PLEASE DON'T FORGET TO VOTE ON THE NEW POLL DOWN THE PAGE IF YOU HAVEN'T ALREADY... 

Down we go in the morning to fill the gap, then rally back to close positive.  The bears that went short at the low today just got squeezed hard as the market rallied back into to close.  While we came just a hair shy of the FP of 110.67 spy, I believe we will hit it tomorrow... probably on a gap open.  Then possibly sell off a little the rest of the day, closing tomorrow slightly negative.

I think tomorrow will close below 110 spy, and above 109 spy (probably closer to 109).  Basically, I'm looking for a "gap up and crap" day tomorrow.  They need out of this falling channel, and Friday is the perfect day to gap up above the channel resistance trendline.

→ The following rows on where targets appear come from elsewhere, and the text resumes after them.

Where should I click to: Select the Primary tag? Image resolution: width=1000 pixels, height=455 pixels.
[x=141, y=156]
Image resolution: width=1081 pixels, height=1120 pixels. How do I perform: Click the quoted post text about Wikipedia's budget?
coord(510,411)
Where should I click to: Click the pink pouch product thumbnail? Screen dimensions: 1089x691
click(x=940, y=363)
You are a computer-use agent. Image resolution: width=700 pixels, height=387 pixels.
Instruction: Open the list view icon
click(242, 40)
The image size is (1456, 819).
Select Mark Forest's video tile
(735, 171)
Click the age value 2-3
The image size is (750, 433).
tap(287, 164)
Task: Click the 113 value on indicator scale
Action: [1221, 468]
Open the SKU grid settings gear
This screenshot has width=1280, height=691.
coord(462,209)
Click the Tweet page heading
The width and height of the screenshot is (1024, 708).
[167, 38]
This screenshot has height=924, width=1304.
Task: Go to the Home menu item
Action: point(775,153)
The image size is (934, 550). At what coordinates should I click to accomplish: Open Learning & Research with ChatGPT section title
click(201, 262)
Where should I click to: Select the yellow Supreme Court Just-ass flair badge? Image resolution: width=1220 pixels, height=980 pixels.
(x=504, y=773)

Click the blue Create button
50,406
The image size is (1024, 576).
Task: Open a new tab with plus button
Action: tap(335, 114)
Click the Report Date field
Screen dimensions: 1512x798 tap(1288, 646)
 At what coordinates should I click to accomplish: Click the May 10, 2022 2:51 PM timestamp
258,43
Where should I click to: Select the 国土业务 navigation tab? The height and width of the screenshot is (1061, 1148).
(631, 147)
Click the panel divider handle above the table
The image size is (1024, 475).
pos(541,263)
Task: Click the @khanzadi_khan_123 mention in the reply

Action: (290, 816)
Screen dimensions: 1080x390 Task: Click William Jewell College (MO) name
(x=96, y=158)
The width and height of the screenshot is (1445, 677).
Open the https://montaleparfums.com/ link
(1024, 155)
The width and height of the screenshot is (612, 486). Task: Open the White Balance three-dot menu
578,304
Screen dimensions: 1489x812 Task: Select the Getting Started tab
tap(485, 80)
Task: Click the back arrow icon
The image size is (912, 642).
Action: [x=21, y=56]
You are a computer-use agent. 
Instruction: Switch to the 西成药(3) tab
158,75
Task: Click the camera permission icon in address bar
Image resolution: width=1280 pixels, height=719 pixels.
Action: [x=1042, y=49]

Once outside of it, they can fall back down and retest the trendline (at a lower point as the day goes on), which will allow them to close below 110 and still stay outside the channel.  That will allow for next Monday or Tuesday to go up too.

While I think next week could end up DOWN, I do expect them to at least rally up a little further before this rally takes a nice correction.  The move down today could have been the "B" wave down, in an ABC move up?  That means we should go up to the 112.41 FP next week to complete the "C" wave.

I'm just guessing at the Elliottwave counts, because I don't really know it too well... but it seems logical.  I know the "C" wave is supposed too be longer then the "A" wave, and a move to 112.41 wouldn't be very much further.  Meaning, if it quit there, and turned back down for a nice down leg, that "C" wave wouldn't be as long as the "A" wave, but again... I'm not an expert in EW stuff.

But back tomorrow, I'm expecting a slightly down day, around the 109 spy for the close.